- WHAT TO WORK ON -
1. According to the book description, which two tools does handling biological data effectively require knowing how to use?
2. From the book description, write down the passage starting with "Book Description" and going on through "using real-world examples.".

[Opening DOCUMENT SECTION section]

Over 60 recipes to model and handle real-life biological data using modern libraries from the R ecosystem

Key Features

  • Apply modern R packages to handle biological data using real-world examples
  • Represent biological data with advanced visualizations suitable for research and publications
  • Handle real-world problems in bioinformatics such as next-generation sequencing, metagenomics, and automating analyses

Book Description

Handling biological data effectively requires an in-depth knowledge of machine learning techniques and computational skills, along with an understanding of how to use tools such as edgeR and DESeq. With the R Bioinformatics Cookbook, you'll explore all this and more, tackling common and not-so-common challenges in the bioinformatics domain using real-world examples.

[Closing DOCUMENT SECTION section]
[Opening EXTRACTED INFORMATION section]

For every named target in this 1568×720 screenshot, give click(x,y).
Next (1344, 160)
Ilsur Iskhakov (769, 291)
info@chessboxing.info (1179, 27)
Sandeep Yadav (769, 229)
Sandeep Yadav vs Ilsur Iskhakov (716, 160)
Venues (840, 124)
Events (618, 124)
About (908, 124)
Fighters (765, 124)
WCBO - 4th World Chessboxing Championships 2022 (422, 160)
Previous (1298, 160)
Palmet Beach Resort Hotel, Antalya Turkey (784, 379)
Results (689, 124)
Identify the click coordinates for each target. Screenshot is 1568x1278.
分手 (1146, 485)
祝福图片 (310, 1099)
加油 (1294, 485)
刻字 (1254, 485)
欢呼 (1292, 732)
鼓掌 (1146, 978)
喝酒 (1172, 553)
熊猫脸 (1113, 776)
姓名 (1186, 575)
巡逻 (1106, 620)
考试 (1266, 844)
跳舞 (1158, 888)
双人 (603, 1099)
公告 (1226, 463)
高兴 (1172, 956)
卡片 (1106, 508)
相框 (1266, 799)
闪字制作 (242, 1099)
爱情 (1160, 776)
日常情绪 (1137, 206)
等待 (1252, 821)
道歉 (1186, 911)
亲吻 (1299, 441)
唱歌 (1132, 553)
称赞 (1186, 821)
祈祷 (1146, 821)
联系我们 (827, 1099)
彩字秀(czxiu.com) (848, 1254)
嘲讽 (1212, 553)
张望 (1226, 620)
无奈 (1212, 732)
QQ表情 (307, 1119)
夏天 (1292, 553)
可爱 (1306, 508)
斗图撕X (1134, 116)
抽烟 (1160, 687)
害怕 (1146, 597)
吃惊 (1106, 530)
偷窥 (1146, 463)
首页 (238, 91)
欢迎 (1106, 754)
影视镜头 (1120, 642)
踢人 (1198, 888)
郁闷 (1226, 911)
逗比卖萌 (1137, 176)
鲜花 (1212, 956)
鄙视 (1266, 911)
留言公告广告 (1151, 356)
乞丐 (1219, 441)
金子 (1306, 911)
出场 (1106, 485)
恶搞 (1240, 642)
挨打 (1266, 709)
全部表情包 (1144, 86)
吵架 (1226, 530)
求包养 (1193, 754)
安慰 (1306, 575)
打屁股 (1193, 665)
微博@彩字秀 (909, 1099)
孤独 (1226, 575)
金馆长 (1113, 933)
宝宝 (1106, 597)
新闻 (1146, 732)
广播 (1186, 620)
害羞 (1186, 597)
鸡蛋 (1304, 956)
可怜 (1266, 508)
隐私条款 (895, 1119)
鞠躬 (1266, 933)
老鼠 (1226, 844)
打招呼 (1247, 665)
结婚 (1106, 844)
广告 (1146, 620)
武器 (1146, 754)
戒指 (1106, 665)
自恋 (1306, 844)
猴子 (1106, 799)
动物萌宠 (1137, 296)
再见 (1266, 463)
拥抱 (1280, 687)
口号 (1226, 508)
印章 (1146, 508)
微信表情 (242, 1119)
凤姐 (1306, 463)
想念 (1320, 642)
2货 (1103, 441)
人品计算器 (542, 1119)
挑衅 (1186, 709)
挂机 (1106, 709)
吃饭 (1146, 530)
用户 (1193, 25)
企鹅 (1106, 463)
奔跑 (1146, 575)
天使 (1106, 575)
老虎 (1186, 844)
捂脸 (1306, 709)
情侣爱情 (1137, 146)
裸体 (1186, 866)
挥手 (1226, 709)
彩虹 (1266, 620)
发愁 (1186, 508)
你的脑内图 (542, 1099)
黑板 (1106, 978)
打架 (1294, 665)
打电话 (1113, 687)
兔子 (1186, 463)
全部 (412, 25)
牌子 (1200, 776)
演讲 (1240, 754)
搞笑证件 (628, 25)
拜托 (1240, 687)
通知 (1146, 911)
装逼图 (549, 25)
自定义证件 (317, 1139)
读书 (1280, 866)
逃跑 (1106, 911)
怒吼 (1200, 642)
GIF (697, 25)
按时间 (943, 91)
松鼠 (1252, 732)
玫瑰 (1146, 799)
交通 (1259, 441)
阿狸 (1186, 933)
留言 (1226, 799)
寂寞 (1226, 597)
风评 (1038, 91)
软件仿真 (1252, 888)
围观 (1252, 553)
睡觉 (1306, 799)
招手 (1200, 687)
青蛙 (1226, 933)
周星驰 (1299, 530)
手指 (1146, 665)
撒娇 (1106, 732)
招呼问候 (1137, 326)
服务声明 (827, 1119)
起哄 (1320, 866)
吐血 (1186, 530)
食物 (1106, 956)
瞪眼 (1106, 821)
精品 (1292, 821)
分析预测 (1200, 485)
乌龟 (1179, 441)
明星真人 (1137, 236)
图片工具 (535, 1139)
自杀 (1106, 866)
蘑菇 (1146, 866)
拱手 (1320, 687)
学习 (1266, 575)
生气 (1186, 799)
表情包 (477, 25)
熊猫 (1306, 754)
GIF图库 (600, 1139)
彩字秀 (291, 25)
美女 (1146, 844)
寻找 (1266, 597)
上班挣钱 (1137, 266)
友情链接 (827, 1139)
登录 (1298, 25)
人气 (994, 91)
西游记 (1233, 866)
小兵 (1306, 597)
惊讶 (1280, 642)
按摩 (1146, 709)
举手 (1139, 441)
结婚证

[Closing EXTRACTED INFORMATION section]

- EXERCISE ANSWERS -
1. edgeR and DESeq.

2.
Book Description

Handling biological data effectively requires an in-depth knowledge of machine learning techniques and computational skills, along with an understanding of how to use tools such as edgeR and DESeq. With the R Bioinformatics Cookbook, you'll explore all this and more, tackling common and not-so-common challenges in the bioinformatics domain using real-world examples.